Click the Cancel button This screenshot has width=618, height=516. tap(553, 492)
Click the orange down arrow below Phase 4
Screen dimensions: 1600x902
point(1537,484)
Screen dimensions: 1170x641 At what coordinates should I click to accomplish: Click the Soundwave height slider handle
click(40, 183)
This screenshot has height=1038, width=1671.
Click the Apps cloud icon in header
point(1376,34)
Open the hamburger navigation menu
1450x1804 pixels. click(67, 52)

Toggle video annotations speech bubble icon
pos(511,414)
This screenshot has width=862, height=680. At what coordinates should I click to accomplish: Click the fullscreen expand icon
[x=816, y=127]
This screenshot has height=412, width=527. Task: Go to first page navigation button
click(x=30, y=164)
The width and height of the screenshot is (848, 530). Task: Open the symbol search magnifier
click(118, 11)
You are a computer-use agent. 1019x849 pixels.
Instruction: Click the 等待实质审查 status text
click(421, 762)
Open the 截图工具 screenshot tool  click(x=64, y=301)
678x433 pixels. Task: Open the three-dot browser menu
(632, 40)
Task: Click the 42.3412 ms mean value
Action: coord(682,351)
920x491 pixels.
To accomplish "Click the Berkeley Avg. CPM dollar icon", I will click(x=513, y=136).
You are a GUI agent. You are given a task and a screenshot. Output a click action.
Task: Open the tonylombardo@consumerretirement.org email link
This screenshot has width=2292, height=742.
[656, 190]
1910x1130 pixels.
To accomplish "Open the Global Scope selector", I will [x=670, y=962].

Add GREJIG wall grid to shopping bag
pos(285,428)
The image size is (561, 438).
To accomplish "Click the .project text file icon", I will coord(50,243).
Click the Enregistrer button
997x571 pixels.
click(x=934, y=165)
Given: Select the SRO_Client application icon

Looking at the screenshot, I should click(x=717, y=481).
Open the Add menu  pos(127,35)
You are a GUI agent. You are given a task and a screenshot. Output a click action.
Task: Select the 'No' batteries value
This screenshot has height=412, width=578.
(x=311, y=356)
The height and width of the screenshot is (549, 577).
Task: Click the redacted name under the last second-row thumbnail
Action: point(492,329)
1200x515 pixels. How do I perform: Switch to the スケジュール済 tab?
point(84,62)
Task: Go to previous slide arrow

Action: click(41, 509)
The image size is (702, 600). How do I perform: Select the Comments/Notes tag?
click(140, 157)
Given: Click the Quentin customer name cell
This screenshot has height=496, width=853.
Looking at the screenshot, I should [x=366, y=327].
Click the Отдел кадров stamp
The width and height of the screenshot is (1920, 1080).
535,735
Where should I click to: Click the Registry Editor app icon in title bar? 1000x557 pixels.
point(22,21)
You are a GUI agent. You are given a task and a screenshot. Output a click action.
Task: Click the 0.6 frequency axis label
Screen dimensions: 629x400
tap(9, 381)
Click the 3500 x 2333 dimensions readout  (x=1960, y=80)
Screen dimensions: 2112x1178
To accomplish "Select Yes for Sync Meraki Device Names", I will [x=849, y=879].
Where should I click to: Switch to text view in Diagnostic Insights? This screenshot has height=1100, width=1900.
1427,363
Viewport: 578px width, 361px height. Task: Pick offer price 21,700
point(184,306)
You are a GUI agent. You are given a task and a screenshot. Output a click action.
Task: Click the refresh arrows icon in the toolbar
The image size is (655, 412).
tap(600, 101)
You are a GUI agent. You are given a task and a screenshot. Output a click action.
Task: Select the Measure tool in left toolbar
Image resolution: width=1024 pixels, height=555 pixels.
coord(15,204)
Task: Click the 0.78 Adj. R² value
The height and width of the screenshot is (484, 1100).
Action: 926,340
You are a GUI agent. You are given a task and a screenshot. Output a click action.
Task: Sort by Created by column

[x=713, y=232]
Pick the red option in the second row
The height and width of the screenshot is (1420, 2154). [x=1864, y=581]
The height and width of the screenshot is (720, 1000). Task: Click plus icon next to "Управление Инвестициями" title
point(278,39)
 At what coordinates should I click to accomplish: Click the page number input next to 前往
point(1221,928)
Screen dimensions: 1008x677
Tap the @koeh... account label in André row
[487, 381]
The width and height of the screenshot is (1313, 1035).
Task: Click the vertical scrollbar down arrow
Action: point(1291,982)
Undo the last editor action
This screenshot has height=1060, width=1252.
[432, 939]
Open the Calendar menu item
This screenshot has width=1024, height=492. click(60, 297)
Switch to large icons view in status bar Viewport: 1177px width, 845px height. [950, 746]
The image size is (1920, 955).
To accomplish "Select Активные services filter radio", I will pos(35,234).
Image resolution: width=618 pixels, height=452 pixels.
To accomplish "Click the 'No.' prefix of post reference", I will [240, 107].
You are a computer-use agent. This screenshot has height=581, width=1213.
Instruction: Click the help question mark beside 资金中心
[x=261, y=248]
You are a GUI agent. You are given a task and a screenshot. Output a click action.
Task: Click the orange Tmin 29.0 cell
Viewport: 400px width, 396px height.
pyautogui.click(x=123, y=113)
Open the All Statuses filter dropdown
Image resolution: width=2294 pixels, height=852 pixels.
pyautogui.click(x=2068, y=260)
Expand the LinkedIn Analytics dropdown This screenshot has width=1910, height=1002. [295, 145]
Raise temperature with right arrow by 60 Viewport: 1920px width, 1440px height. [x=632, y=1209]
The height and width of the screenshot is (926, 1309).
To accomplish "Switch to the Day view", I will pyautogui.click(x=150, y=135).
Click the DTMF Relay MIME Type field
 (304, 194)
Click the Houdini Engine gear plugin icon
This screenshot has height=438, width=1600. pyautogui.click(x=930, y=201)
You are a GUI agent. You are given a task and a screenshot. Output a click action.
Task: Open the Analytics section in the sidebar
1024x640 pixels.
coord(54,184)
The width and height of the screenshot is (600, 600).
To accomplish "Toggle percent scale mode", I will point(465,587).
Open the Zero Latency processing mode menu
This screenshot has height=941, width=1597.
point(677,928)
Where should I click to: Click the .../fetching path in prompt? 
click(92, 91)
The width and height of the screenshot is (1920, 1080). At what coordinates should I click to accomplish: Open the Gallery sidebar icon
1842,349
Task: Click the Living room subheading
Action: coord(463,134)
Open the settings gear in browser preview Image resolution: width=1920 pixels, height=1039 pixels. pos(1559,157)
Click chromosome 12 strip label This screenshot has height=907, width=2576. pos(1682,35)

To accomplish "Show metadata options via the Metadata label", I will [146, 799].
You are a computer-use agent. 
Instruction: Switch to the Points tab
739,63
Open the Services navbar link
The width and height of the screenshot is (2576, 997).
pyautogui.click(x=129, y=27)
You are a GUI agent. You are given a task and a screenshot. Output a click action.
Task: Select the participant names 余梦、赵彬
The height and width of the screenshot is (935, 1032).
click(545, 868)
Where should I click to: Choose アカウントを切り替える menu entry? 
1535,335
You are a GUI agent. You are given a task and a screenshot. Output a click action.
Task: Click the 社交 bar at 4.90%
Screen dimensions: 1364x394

Exercise task. Reproduce all of the material above verbatim, line for line and in the same order.

Solution to the problem.
Click the Cancel button This screenshot has width=618, height=516. tap(553, 492)
Click the orange down arrow below Phase 4
Screen dimensions: 1600x902
point(1537,484)
Screen dimensions: 1170x641 At what coordinates should I click to accomplish: Click the Soundwave height slider handle
click(40, 183)
This screenshot has height=1038, width=1671.
Click the Apps cloud icon in header
point(1376,34)
Open the hamburger navigation menu
1450x1804 pixels. click(67, 52)

Toggle video annotations speech bubble icon
pos(511,414)
This screenshot has width=862, height=680. At what coordinates should I click to accomplish: Click the fullscreen expand icon
[x=816, y=127]
This screenshot has height=412, width=527. Task: Go to first page navigation button
click(x=30, y=164)
The width and height of the screenshot is (848, 530). Task: Open the symbol search magnifier
click(118, 11)
You are a computer-use agent. 1019x849 pixels.
Instruction: Click the 等待实质审查 status text
click(421, 762)
Open the 截图工具 screenshot tool  click(x=64, y=301)
678x433 pixels. Task: Open the three-dot browser menu
(632, 40)
Task: Click the 42.3412 ms mean value
Action: coord(682,351)
920x491 pixels.
To accomplish "Click the Berkeley Avg. CPM dollar icon", I will click(x=513, y=136).
You are a GUI agent. You are given a task and a screenshot. Output a click action.
Task: Open the tonylombardo@consumerretirement.org email link
This screenshot has width=2292, height=742.
[656, 190]
1910x1130 pixels.
To accomplish "Open the Global Scope selector", I will [x=670, y=962].

Add GREJIG wall grid to shopping bag
pos(285,428)
The image size is (561, 438).
To accomplish "Click the .project text file icon", I will coord(50,243).
Click the Enregistrer button
997x571 pixels.
click(x=934, y=165)
Given: Select the SRO_Client application icon

Looking at the screenshot, I should click(x=717, y=481).
Open the Add menu  pos(127,35)
You are a GUI agent. You are given a task and a screenshot. Output a click action.
Task: Select the 'No' batteries value
This screenshot has height=412, width=578.
(x=311, y=356)
The height and width of the screenshot is (549, 577).
Task: Click the redacted name under the last second-row thumbnail
Action: point(492,329)
1200x515 pixels. How do I perform: Switch to the スケジュール済 tab?
point(84,62)
Task: Go to previous slide arrow

Action: click(41, 509)
The image size is (702, 600). How do I perform: Select the Comments/Notes tag?
click(140, 157)
Given: Click the Quentin customer name cell
This screenshot has height=496, width=853.
Looking at the screenshot, I should [x=366, y=327].
Click the Отдел кадров stamp
The width and height of the screenshot is (1920, 1080).
535,735
Where should I click to: Click the Registry Editor app icon in title bar? 1000x557 pixels.
point(22,21)
You are a GUI agent. You are given a task and a screenshot. Output a click action.
Task: Click the 0.6 frequency axis label
Screen dimensions: 629x400
tap(9, 381)
Click the 3500 x 2333 dimensions readout  (x=1960, y=80)
Screen dimensions: 2112x1178
To accomplish "Select Yes for Sync Meraki Device Names", I will [x=849, y=879].
Where should I click to: Switch to text view in Diagnostic Insights? This screenshot has height=1100, width=1900.
1427,363
Viewport: 578px width, 361px height. Task: Pick offer price 21,700
point(184,306)
You are a GUI agent. You are given a task and a screenshot. Output a click action.
Task: Click the refresh arrows icon in the toolbar
The image size is (655, 412).
tap(600, 101)
You are a GUI agent. You are given a task and a screenshot. Output a click action.
Task: Select the Measure tool in left toolbar
Image resolution: width=1024 pixels, height=555 pixels.
coord(15,204)
Task: Click the 0.78 Adj. R² value
The height and width of the screenshot is (484, 1100).
Action: 926,340
You are a GUI agent. You are given a task and a screenshot. Output a click action.
Task: Sort by Created by column

[x=713, y=232]
Pick the red option in the second row
The height and width of the screenshot is (1420, 2154). [x=1864, y=581]
The height and width of the screenshot is (720, 1000). Task: Click plus icon next to "Управление Инвестициями" title
point(278,39)
 At what coordinates should I click to accomplish: Click the page number input next to 前往
point(1221,928)
Screen dimensions: 1008x677
Tap the @koeh... account label in André row
[487, 381]
The width and height of the screenshot is (1313, 1035).
Task: Click the vertical scrollbar down arrow
Action: point(1291,982)
Undo the last editor action
This screenshot has height=1060, width=1252.
[432, 939]
Open the Calendar menu item
This screenshot has width=1024, height=492. click(60, 297)
Switch to large icons view in status bar Viewport: 1177px width, 845px height. [950, 746]
The image size is (1920, 955).
To accomplish "Select Активные services filter radio", I will pos(35,234).
Image resolution: width=618 pixels, height=452 pixels.
To accomplish "Click the 'No.' prefix of post reference", I will [240, 107].
You are a computer-use agent. This screenshot has height=581, width=1213.
Instruction: Click the help question mark beside 资金中心
[x=261, y=248]
You are a GUI agent. You are given a task and a screenshot. Output a click action.
Task: Click the orange Tmin 29.0 cell
Viewport: 400px width, 396px height.
pyautogui.click(x=123, y=113)
Open the All Statuses filter dropdown
Image resolution: width=2294 pixels, height=852 pixels.
pyautogui.click(x=2068, y=260)
Expand the LinkedIn Analytics dropdown This screenshot has width=1910, height=1002. [295, 145]
Raise temperature with right arrow by 60 Viewport: 1920px width, 1440px height. [x=632, y=1209]
The height and width of the screenshot is (926, 1309).
To accomplish "Switch to the Day view", I will pyautogui.click(x=150, y=135).
Click the DTMF Relay MIME Type field
 (304, 194)
Click the Houdini Engine gear plugin icon
This screenshot has height=438, width=1600. pyautogui.click(x=930, y=201)
You are a GUI agent. You are given a task and a screenshot. Output a click action.
Task: Open the Analytics section in the sidebar
1024x640 pixels.
coord(54,184)
The width and height of the screenshot is (600, 600).
To accomplish "Toggle percent scale mode", I will point(465,587).
Open the Zero Latency processing mode menu
This screenshot has height=941, width=1597.
point(677,928)
Where should I click to: Click the .../fetching path in prompt? 
click(92, 91)
The width and height of the screenshot is (1920, 1080). At what coordinates should I click to accomplish: Open the Gallery sidebar icon
1842,349
Task: Click the Living room subheading
Action: coord(463,134)
Open the settings gear in browser preview Image resolution: width=1920 pixels, height=1039 pixels. pos(1559,157)
Click chromosome 12 strip label This screenshot has height=907, width=2576. pos(1682,35)

To accomplish "Show metadata options via the Metadata label", I will [146, 799].
You are a computer-use agent. 
Instruction: Switch to the Points tab
739,63
Open the Services navbar link
The width and height of the screenshot is (2576, 997).
pyautogui.click(x=129, y=27)
You are a GUI agent. You are given a task and a screenshot. Output a click action.
Task: Select the participant names 余梦、赵彬
The height and width of the screenshot is (935, 1032).
click(545, 868)
Where should I click to: Choose アカウントを切り替える menu entry? 
1535,335
You are a GUI agent. You are given a task and a screenshot. Output a click action.
Task: Click the 社交 bar at 4.90%
Screen dimensions: 1364x394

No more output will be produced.